A scientist asked a good question as reported in the July 1896 issue of Scientific American: Why would people bring into their homes “a most deadly enemy” in the form of a water closet instead of being content to use an outdoor privy?
The enemy has come out of the closet, so to speak, but nobody has answered that question to my satisfaction.
Today, while modern toilets can be found centre-stage in designer bathrooms, what is flushed down them is far more disagreeable to everything and everybody, near and far, than it was 117 years ago. So is what goes down drains.
The waste we discharge contains organic compounds, metals, phosphates, nitrates, colloidal and suspended solids as well as human pathogens — and detergent compounds that make fish wonder what sex they are.
Scientists did a study of sewage-receiving waters in the Great Lakes in 2000-2002 and found identifiable quantities of drugs such as caffeine, carbamazepine (an anti-epileptic drug), cotinine (a metabolic of nicotine), the anti-depressant fluoxetine and atorvastatin, the drug prescribed to lower cholesterol.
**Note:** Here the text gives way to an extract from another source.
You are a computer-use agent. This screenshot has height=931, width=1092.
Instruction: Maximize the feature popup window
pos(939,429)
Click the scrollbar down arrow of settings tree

What to do with all this stuff has seized today’s Greater Victorians by the throat and pocketbook. What a century ago could be regarded as a personal or family concern or inconvenience has become a major issue involving neighbourhoods and communities, towns and cities, regions and provinces and all the levels of government and bureaucracy that presumably are needed to make them function as somebody thinks they’re supposed to.
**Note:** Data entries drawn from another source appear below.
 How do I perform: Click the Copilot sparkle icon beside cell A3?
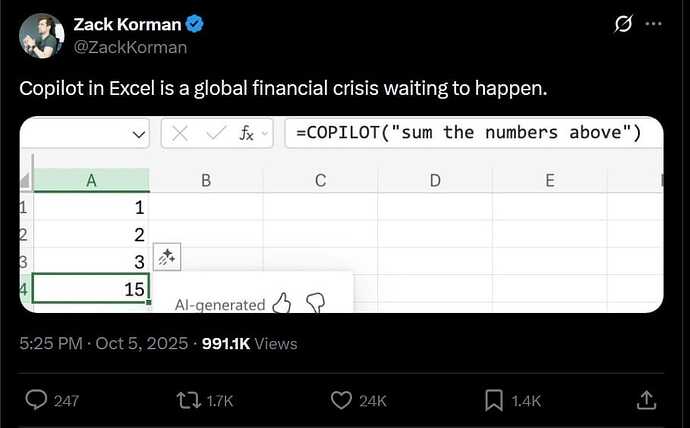166,258
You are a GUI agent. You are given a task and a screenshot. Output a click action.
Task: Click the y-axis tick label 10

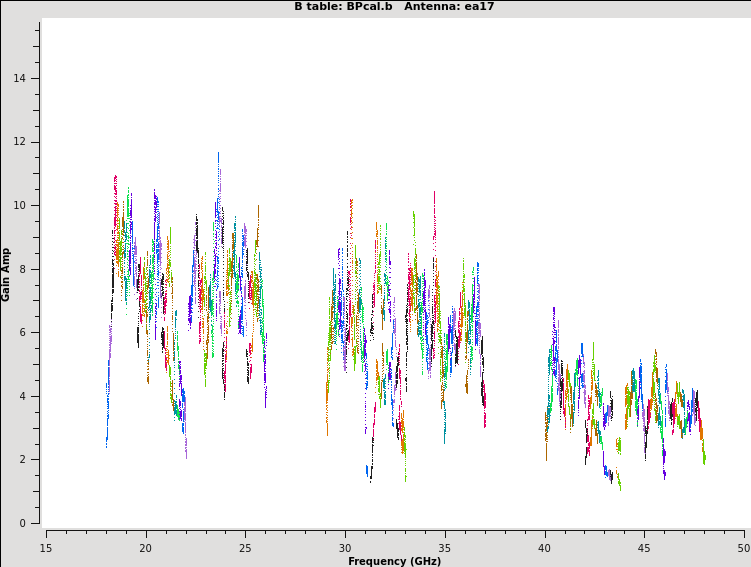tap(21, 205)
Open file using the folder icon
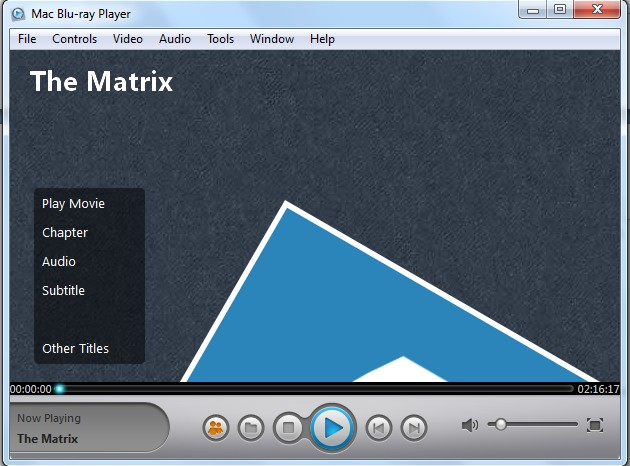 click(251, 428)
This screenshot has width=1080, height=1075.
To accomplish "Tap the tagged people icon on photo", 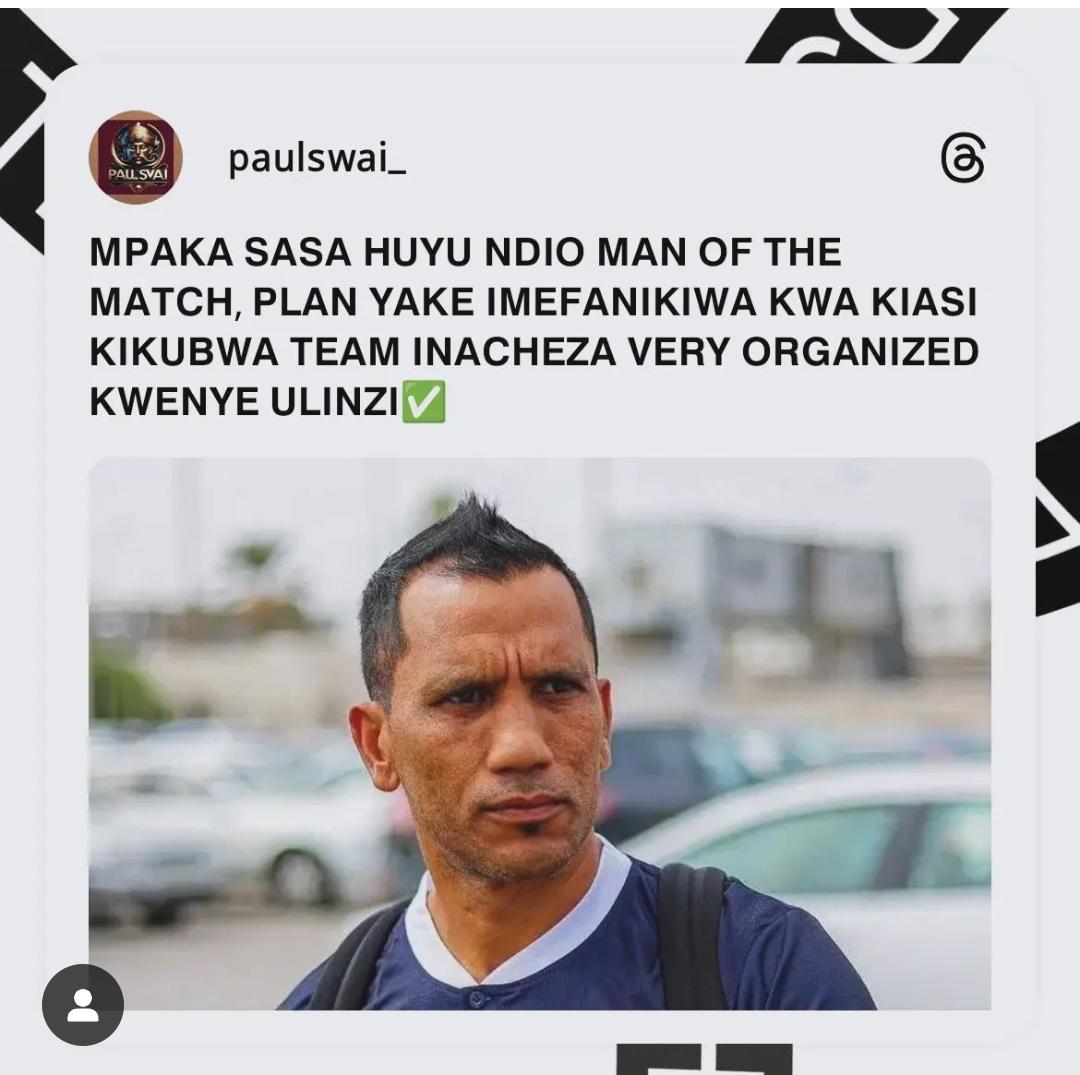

The factotums set over us have decided for us that using the strait as our waste receptacle is no longer to be tolerated. They’ve demanded levels of treatment without scientific justification or without any concern that the cures they demand will cause other problems.
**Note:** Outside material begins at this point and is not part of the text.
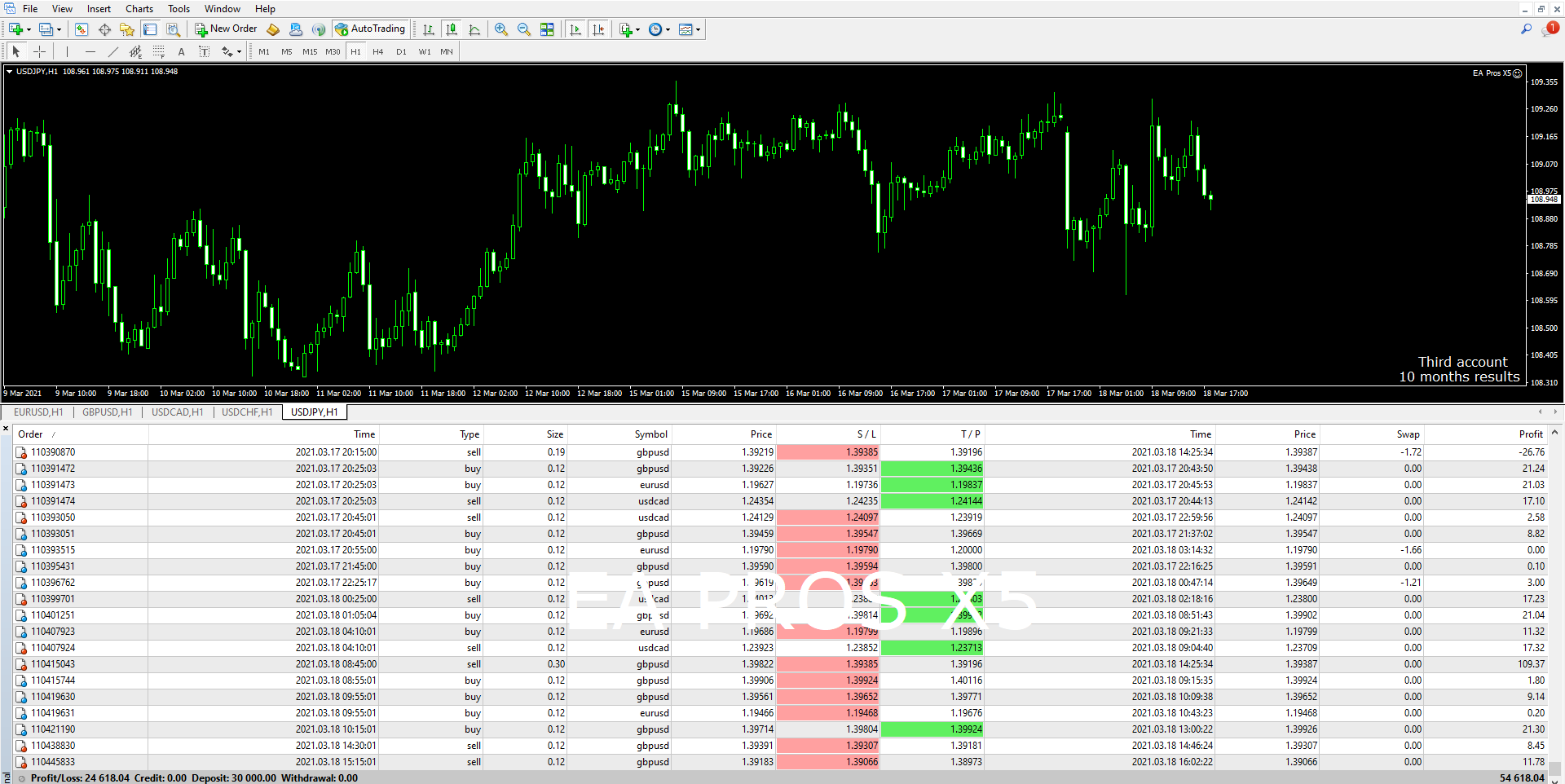Switch chart to line chart view
This screenshot has width=1565, height=784.
[474, 29]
The beadles have set unjustified and unfathomable deadlines.
So we, the taxpayers, find ourselves on the hook for a project that seems arse-backwards from the start. Property is acquired for “facilities” that haven’t been designed yet. Pipelines are ordered for routes not determined yet.
And nobody is told what method of treating the sludge will be used — because nobody seems to think it’s of interest at this stage or the business of those who’ll foot a large part of a whopping bill.
The information about the process that has leached out, despite the apparent determination of the Capital Regional District panjandrums not to commit themselves to anything until after the fact, is that it probably will involve “anaerobic digesters” to treat the sludge.
This sounds to me as if bacteria will be working on the stuff in the dark, without oxygen, to turn it into useful gases and soils and squeeze out a liquor that will be pumped back to the sewage treatment plant at McLoughlin Point, thence to be returned to the ocean without the nutrients we used to provide.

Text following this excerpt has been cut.